Stray Pearls eBook

This eBook from the Gutenberg Project consists of approximately 454 pages of information about Stray Pearls.

Stray Pearls eBook

This eBook from the Gutenberg Project consists of approximately 454 pages of information about Stray Pearls.

With infinite grace the Chevalier put a knee to the ground, and kissed my hand.

‘Madame will be good enough to excuse my present appearance,’ he said, ’in consideration of its being the only means by which I could put myself on the path of honour.’

‘It is then an evasion?’ said my husband gravely.

’My dear Viscount, do not give yourself the airs of a patriarch.  They do not suit with your one-and-twenty years, even though you are the model of husbands.  Tell me, where is your hero?’

‘The Duke?  He is before Thionville.’

’I shall be at his feet in another day.  Tell me how goes the war.  What cities are falling before our arms?’

He asked of victories; M. de Bellaise asked of his sister.  ’Oh! well, well, what do I know?’ he answered lightly, as if the matter were beneath his consideration; and when I inquired about his child, he actually made a grimace, and indeed he had barely seen her, for she had been sent out to be nursed at a farmhouse, and he did not even recollect her name.  I shall never forget how he stared, when at the sound of a little cry my husband opened the door and appeared with our little Gaspard, now five months old, laughing and springing in his arms, and feeling for the gold on his uniform.  The count had much the same expression with which I have seen a lady regard me when I took a caterpillar in my hand.

‘Ah! ah!’ cried our Chevalier; ’with all his legs and arms too!  That is what comes of marrying an Englishwoman.’ [he did not know I was within hearing, for I had gone in to give Tryphena orders about the room he would occupy.] ‘Beside, it is a son.’

’I hope one day to have a daughter whom I shall love the more, the more she resembles her mother,’ said my husband, to tease him.

’Bah!  You will not have to detest her keeping you back from glory!  Tell me, Philippe, could a lettre de cachet reach me here?’

‘We are on French soil.  What have you been doing, Armand?’

’Only flying from inglorious dullness, my friend.  Do not be scandalized, but let me know how soon I can reach the hero of France, and enroll myself as a volunteer.’

’The Duke is at Binche.  I must return thither tomorrow.  You had better eat and sleep here tonight, and then we can decide what is to be done.’

‘I may do that,’ the youth said, considering.  ’My grandfather could hardly obtain an order instantaneously, and I have a fair start.’

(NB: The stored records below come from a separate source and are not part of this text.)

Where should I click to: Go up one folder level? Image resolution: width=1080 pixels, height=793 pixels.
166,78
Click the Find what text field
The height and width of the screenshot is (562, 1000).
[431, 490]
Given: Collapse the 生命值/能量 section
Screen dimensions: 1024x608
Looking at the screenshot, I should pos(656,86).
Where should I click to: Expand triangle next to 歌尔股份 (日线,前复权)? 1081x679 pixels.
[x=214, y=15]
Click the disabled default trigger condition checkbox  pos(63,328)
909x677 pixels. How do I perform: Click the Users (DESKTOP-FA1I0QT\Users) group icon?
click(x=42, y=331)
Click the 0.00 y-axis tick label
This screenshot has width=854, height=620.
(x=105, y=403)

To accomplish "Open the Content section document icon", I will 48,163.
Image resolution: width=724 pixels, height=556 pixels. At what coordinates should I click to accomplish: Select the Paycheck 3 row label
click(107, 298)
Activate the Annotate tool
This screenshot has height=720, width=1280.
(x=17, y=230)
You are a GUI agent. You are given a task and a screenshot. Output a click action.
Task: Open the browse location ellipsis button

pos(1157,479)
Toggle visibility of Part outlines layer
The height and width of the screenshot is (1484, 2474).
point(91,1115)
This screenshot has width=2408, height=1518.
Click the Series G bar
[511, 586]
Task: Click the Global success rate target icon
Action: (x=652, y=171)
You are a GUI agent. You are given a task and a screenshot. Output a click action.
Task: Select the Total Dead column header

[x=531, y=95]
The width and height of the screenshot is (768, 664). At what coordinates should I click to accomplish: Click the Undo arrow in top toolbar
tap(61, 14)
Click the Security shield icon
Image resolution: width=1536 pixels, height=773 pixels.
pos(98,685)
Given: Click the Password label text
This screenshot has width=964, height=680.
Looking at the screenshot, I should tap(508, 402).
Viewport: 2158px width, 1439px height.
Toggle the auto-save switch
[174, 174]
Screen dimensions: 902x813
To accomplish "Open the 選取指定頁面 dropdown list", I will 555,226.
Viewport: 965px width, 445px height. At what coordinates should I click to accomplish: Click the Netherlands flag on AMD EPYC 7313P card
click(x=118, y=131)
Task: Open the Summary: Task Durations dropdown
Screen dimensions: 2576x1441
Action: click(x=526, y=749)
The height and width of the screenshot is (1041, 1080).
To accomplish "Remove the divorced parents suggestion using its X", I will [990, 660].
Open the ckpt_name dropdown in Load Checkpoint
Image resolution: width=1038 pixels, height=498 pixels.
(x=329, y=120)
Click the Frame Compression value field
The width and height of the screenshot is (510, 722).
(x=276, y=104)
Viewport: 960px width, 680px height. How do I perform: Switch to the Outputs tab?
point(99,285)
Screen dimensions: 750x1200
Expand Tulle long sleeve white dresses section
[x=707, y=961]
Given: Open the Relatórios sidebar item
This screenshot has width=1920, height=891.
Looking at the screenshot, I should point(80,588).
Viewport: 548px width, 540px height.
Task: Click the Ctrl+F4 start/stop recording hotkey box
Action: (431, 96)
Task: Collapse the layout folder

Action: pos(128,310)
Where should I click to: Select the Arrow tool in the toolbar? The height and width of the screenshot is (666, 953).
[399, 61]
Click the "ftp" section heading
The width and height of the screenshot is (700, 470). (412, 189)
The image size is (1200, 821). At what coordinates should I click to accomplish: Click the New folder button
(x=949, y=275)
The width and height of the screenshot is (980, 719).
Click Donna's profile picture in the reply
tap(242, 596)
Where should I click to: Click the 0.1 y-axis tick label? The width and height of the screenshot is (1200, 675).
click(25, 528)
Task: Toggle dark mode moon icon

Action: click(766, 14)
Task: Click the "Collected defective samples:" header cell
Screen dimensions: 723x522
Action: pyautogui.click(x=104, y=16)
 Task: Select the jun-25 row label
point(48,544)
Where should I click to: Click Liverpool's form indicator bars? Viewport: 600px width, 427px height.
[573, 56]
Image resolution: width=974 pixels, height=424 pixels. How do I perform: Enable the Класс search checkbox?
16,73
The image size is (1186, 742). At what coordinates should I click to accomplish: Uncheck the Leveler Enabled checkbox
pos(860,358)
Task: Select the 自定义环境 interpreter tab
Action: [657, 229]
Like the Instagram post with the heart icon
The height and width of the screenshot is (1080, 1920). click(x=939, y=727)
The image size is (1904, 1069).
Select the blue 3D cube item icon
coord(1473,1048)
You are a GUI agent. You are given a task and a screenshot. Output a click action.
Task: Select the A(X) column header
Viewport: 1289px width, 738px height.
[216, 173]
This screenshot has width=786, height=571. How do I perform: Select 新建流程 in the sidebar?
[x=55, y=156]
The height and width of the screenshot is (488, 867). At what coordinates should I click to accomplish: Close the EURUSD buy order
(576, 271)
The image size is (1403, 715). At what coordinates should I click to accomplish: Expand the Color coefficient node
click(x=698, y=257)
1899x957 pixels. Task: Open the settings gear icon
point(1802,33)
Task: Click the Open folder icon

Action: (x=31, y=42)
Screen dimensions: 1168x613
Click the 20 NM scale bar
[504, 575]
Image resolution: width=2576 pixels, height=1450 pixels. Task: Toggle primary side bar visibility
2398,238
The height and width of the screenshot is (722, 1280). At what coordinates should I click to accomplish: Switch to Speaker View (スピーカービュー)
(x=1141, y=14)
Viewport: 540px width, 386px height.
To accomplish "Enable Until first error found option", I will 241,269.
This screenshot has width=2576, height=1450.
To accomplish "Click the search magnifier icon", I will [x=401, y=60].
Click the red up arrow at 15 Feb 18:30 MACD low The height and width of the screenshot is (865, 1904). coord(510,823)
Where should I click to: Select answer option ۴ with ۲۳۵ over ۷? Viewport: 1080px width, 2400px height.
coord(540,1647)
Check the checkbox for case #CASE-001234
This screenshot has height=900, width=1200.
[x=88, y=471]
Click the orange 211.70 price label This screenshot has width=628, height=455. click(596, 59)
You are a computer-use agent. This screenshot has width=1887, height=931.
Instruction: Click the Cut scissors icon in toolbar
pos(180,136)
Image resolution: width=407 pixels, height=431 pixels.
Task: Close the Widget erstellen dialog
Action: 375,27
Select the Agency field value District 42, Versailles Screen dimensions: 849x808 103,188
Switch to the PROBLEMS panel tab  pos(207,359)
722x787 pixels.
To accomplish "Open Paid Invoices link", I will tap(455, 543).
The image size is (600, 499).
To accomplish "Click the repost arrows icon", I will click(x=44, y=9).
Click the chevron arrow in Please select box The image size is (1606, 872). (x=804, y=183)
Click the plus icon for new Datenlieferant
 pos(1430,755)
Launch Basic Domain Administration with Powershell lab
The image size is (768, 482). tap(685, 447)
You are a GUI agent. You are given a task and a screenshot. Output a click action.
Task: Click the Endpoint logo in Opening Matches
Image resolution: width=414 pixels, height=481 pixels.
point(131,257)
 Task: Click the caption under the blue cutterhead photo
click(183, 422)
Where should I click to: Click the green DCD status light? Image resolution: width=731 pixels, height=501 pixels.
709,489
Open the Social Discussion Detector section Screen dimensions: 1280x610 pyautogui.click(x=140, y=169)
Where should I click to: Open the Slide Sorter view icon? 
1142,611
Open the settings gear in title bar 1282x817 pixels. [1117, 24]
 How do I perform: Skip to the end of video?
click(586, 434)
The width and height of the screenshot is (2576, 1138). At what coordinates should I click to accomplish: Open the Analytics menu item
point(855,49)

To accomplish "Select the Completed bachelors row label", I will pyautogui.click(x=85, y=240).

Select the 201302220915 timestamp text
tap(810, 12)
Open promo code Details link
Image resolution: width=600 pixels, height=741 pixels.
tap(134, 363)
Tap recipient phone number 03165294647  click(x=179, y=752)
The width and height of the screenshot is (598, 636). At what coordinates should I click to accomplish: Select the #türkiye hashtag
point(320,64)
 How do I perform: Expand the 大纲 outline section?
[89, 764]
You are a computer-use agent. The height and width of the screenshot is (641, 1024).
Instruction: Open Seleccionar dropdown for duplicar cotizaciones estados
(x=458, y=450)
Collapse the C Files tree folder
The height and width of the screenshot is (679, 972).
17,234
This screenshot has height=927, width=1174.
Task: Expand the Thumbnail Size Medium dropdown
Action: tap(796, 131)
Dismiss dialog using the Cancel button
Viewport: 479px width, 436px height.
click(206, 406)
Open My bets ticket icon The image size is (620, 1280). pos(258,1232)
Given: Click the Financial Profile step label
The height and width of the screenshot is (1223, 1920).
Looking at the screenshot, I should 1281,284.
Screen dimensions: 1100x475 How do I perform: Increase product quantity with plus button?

So M. de Bellaise lent him some clothes, and he appeared at supper as a handsome lively-looking youth, hardly come to his full height, for he was only seventeen, with a haughty bearing, and large, almost fierce dark eyes, under eyebrows that nearly met.

At supper he told us his story.  He was, as you know the only scion of the old house of Aubepine, his father having been killed in a duel, and his mother dying at his birth.  His grandparents bred him up with the most assiduous care, but (as my husband told me) it was the care of pride rather than of love.  When still a mere boy, they married him to poor little Cecile de Bellaise, younger still, and fresh from her convent, promising, on his vehement entreaty, that so soon as the succession should be secured by the birth of a son, he should join the army.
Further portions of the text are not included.